Profissionais de saúde têm de saber colocar-se no lugar dos utentes

Casimiro Ramos é presidente do conselho de administração do Centro Hospitalar do Médio Tejo há ano e meio e aposta em serviços próximos da população

Casimiro Ramos é presidente do conselho de administração do Centro Hospitalar do Médio Tejo há cerca de um ano e meio.

O presidente do conselho de administração do Centro Hospitalar do Médio Tejo, que agrega as unidades de Abrantes, Tomar e Torres Novas, foi vereador na Câmara de Arruda dos Vinhos, deputado na Assembleia da República e dirigente na Autoridade Regional de Saúde. A O MIRANTE diz que o que melhor o caracteriza enquanto gestor são as suas qualidades humanas e a intensidade com que encara o dia-a-dia de trabalho. Na entrevista que pode ler na íntegra na edição semanal em papel desta quinta-feira, 10 de Novembro, o dirigente fala, entre outros assuntos, sobre projectos futuros para a Instituição, o problema da falta de médicos, os desafios durante a pandemia, a proximidade com a população e a polémica destituição do director do Serviço de Cardiologia.  
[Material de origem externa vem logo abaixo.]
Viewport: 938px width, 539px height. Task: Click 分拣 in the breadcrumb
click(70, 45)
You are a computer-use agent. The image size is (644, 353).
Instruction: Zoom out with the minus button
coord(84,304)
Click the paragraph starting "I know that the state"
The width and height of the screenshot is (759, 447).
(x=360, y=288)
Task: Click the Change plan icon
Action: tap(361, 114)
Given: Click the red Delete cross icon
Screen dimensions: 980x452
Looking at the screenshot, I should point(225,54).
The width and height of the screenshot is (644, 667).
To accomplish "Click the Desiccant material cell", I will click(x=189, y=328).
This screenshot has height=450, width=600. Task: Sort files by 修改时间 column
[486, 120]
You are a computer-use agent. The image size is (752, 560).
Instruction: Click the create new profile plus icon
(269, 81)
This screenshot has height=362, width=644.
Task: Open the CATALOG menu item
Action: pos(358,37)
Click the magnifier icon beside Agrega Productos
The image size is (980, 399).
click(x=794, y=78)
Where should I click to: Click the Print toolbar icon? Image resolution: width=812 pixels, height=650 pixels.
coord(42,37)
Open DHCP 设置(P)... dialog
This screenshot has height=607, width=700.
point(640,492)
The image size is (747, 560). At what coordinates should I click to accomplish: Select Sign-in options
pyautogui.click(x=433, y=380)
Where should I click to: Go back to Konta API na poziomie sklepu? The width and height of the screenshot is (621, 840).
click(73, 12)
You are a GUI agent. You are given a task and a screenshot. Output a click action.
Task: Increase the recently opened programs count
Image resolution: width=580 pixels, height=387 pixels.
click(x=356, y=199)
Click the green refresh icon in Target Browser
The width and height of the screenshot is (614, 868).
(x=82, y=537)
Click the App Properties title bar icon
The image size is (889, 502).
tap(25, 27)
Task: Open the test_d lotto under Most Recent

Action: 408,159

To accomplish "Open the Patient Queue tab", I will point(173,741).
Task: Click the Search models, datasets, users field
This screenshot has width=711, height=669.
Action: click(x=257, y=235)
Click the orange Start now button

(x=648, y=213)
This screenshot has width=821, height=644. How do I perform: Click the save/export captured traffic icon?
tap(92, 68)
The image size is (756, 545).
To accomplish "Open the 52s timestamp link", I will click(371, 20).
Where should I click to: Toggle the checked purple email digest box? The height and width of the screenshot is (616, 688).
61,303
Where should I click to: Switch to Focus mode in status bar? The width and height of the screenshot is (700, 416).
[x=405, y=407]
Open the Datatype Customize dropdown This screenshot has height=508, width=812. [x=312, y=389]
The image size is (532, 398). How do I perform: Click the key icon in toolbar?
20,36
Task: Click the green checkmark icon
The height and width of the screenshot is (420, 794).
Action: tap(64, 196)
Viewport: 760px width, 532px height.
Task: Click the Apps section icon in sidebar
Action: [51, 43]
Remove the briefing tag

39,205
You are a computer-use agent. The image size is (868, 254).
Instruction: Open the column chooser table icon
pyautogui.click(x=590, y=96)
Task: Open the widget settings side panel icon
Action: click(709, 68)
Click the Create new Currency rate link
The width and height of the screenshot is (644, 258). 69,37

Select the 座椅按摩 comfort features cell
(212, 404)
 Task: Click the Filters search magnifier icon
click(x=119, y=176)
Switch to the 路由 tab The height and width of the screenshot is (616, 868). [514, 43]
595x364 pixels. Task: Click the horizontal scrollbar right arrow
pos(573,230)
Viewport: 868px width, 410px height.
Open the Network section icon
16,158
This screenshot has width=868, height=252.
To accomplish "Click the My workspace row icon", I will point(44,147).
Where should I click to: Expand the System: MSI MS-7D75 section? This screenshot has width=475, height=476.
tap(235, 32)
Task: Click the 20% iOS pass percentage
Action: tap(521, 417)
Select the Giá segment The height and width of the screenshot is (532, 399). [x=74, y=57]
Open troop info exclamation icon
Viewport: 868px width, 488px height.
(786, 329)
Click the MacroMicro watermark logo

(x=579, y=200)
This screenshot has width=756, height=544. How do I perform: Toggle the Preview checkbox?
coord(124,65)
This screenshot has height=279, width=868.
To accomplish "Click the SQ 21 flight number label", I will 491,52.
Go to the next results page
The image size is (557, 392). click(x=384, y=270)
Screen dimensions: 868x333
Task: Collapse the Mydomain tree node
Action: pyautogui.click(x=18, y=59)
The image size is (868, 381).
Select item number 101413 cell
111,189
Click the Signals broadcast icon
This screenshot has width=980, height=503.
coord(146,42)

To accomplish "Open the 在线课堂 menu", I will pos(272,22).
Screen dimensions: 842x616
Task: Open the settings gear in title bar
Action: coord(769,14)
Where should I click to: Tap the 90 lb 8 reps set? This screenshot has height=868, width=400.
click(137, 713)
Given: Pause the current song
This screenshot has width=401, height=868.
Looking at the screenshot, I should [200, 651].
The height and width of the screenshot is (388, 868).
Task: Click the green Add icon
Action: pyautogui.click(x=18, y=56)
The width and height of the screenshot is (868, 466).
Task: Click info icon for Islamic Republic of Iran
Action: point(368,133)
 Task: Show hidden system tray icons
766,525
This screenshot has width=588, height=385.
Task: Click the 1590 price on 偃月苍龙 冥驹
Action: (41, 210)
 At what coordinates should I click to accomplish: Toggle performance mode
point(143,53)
Aqui fica um excerto da entrevista que pode ler na edição semanal em papel:  

Considera que a falta de saúde mental é um dos maiores problemas da sociedade?  

Sem dúvida. Tem de ser uma prioridade do SNS, como é para nós. Num estudo que foi feito e apresentado no Dia Mundial da Saúde Mental, o Médio Tejo, e neste caso a unidade de Abrantes, é a que tem menos dias de espera para uma consulta nessa área. 

Depois de muitas críticas e reivindicações, mantém a posição de que não é prioridade Tomar voltar a ter urgência médico-cirúrgica? 

A tutela pediu-me para manter o que está e garantir estabilidade. Apesar de ser uma reivindicação em Tomar legítima, muitas vezes pedida pela própria presidente da câmara, Anabela Freitas, transmiti sempre que não dependia directamente de mim. Se houvesse meios era óptimo, mas já é tão difícil manter a urgência médico-cirúrgica em Abrantes. Prefiro garantir o bom funcionamento de uma valência do que ter duas a funcionar mal.  

Fala-se muito da “Humanização” dos cuidados de saúde. O que significa?  

Muitas vezes os utentes queixam-se da forma como são tratados. A humanização dos cuidados de saúde não pode ser uma mera palavra. Criamos uma comissão de humanização que, entre outras coisas, implica cursos de como lidar com os utentes, de como uma palavra ou um gesto pode ajudar a ultrapassar os problemas. Os profissionais têm de saber colocar-se no lugar dos utentes e das suas famílias. São os hospitais e os cuidados de saúde que se devem aproximar da população e não o contrário. Por isso a hospitalização domiciliária deve ser uma aposta cada vez maior. Somos o único hospital do SNS que tem hospitalização domiciliária infantil/pediátrica. Outro exemplo de humanização: durante a pandemia, nunca impedimos a visita dos familiares de pessoas que estavam em estado mais terminável.